◆ DATA SUPPLIED
*** Block opens ***
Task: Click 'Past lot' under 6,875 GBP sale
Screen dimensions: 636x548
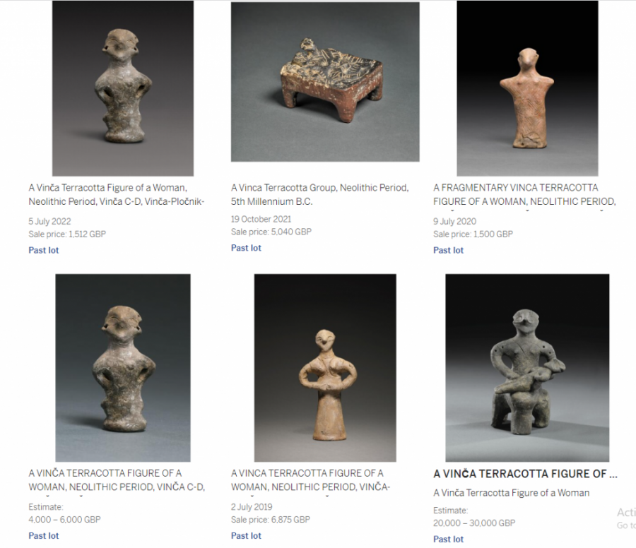Action: [x=246, y=535]
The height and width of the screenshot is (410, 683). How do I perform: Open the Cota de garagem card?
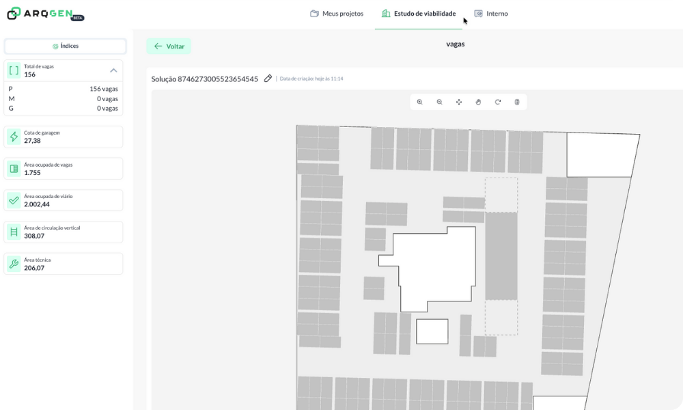coord(64,137)
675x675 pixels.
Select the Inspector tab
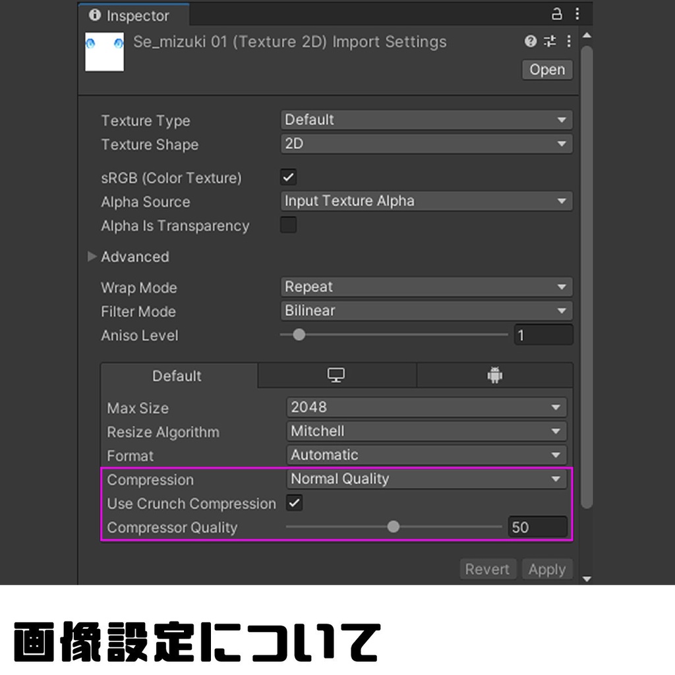coord(129,15)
*** Block closes ***
◆ WHAT THE TASK ASKS
Write out exactly the lines from the one that contains "Screen dimensions: 636x548" through the last line of the data above, both included. Leave every picture out.

◆ SOLUTION FOR THIS TASK
Screen dimensions: 636x548
Action: [x=246, y=535]
The height and width of the screenshot is (410, 683). How do I perform: Open the Cota de garagem card?
coord(64,137)
675x675 pixels.
Select the Inspector tab
coord(129,15)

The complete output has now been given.